**Kutipan Halaman**
'''

Sukses

Komarudin, Prajurit Ganteng nan Konyol yang Kebal Senjata

Dokter Barid yang merawatnya saat sakit di usia senja, selalu gagal menyuntik Mbah Komar atau Komarudin karena kulitnya keras sekali.

Liputan6.com, Semarang Serangan Oemoem 1 Maret 1949 digambarkan dalam film Janur Koening. Selalu diputar setiap malam tanggal 1 Maret ketika TVRI masih menjadi satu-satunya stasiun televisi. Dalam film itu, kita berkenalan dengan Komarudin, tokoh pejuang ganteng selebor yang diperankan Amak Baljun.

Adalah tokoh Komarudin. Seorang prajurit ganteng nan selebor berbaret hitam. Ia digambarkan sangat pemberani menembus hujan peluru, memburu para tentara Belanda. Bahkan ketika bergerak mundur sekalipun tetap saja menembakkan senjatanya menembus hujan peluru.

Dalam kejadian nyata, catatan sejarah Serangan Oemoem menyebutkan tokoh itu bernama Letnan Komarudin. Ia komandan peleton di SWK 101, Brigade X pimpinan Mayor Sardjono (anak buah Letnan Kolonel Soeharto).

'''

Data Terkumpul
'''

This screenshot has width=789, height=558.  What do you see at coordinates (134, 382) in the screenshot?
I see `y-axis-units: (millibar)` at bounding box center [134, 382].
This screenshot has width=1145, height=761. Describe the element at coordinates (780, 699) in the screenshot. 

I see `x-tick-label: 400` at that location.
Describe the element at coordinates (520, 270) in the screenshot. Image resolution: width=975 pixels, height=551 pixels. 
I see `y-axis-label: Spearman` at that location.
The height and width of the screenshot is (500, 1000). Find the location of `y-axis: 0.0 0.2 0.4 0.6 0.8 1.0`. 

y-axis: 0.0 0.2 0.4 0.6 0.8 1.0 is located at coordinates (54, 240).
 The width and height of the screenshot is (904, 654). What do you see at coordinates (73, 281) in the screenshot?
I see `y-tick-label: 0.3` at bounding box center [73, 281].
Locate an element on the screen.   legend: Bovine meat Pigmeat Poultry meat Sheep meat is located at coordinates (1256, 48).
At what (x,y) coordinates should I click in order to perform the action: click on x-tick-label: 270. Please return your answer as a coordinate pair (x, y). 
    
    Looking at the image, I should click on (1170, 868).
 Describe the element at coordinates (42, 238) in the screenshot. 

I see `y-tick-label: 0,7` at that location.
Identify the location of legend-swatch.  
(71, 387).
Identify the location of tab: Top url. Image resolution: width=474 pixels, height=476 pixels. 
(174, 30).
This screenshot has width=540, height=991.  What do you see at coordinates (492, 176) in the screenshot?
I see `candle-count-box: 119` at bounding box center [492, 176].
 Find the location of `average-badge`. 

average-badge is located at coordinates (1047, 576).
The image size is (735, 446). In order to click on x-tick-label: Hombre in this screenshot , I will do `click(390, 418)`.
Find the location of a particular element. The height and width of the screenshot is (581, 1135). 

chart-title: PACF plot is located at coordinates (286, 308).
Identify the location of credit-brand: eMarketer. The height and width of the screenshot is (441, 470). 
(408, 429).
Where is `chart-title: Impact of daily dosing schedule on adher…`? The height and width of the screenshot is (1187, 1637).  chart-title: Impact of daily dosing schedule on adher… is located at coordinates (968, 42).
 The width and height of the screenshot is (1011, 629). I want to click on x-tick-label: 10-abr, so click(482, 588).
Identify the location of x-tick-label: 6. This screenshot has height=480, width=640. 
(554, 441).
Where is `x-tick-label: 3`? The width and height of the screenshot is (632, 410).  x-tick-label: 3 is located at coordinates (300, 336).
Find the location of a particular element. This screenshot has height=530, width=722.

'''

**Petunjuk Latihan**
Lanjutkan artikel tentang Komarudin, prajurit dalam Serangan Oemoem 1 Maret 1949, mulai setelah kalimat terakhir yang tercantum.

**Jawaban yang Diharapkan**
Ia mantan prajurit PETA, oleh anak buahnya dikenal anti-peluru. Ditembak model apa pun tak akan tembus. Itulah sebabnya ia mampu melindungi seluruh anak buahnya dalam radius 10 meter di sekitarnya.

Dalam sebuah buku yang menulis tentang Serangan Oemoem, Laporan Kepada Bangsa: Militer Akademi Yogya oleh Daud Sinjal, dituliskan bahwa pasca-PETA, Komaruddin memang bergabung dengan Laskar Hizbullah setempat. Banyak kawannya mengenal Komarudin sebagai sosok yang jenaka, selebor, pemberani namun sedikit agak sentimentil jika disentuh sisi-sisi kemanusiaannya.

Kesaktian Letnan Komarudin konon karena ia masih memiliki hubungan darah (sebagai cicit) dengan Kyai Abdur Rahman yang dikenal sebagai Mbah Tanjung. Kyai ngetop yang hidup di Ploso Kuning, Minomartani, Sleman pada zaman Sultan Hamengkubuwono I (1755-1792) berkuasa.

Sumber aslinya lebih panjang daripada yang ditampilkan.